Recall that if \(Y\sim BETA(\alpha,\beta)\) and with \(\mu \equiv E(Y)\), \(\beta = \alpha \cdot \frac{1-\mu}{\mu}\).
Use this fact to simulate 10,000 realizations of \(Y\sim BETA(\alpha,\beta)\) for each combination of \(\alpha \in \{2,4,8,16\}\) and \(\mu\in\{0.1, 0.2, 0.3, 0.4, 0.5, 0.6, 0.7\}\).
Create a plot of the simulated variances as a function of \(\alpha\). Use lines as your geometry, and color-code each line by \(\mu\).

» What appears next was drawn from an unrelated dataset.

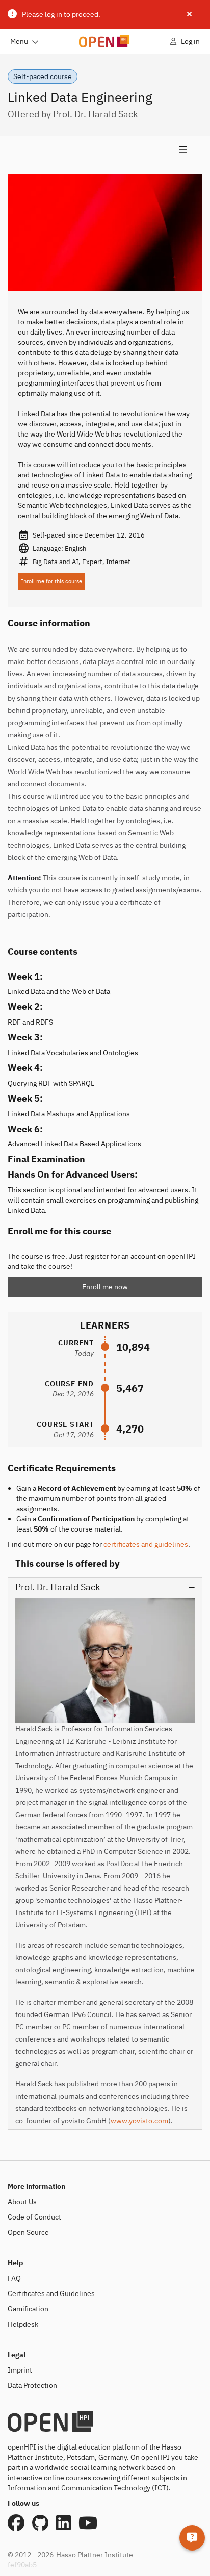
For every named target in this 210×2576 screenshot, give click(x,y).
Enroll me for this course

ggplot(data = simmed_vars) +geom_line(aes(x = alpha, y = var_y, col = mu, group = mu), linewidth=1) +labs(y ='Simulated variances', x =expression(alpha), color =expression(mu)) +scale_color_gradient(low='cornflowerblue', high ='goldenrod')+theme_classic(base_size =14)
D)
Comment on how the combination of \(\alpha\) and \(\mu\) impact variance.
For a fixed \(\mu\), the variance decreases as \(\alpha\) increases. For a fixed \(\alpha\), variance and mean are positively associated - as \(\mu\) increases so does the variance.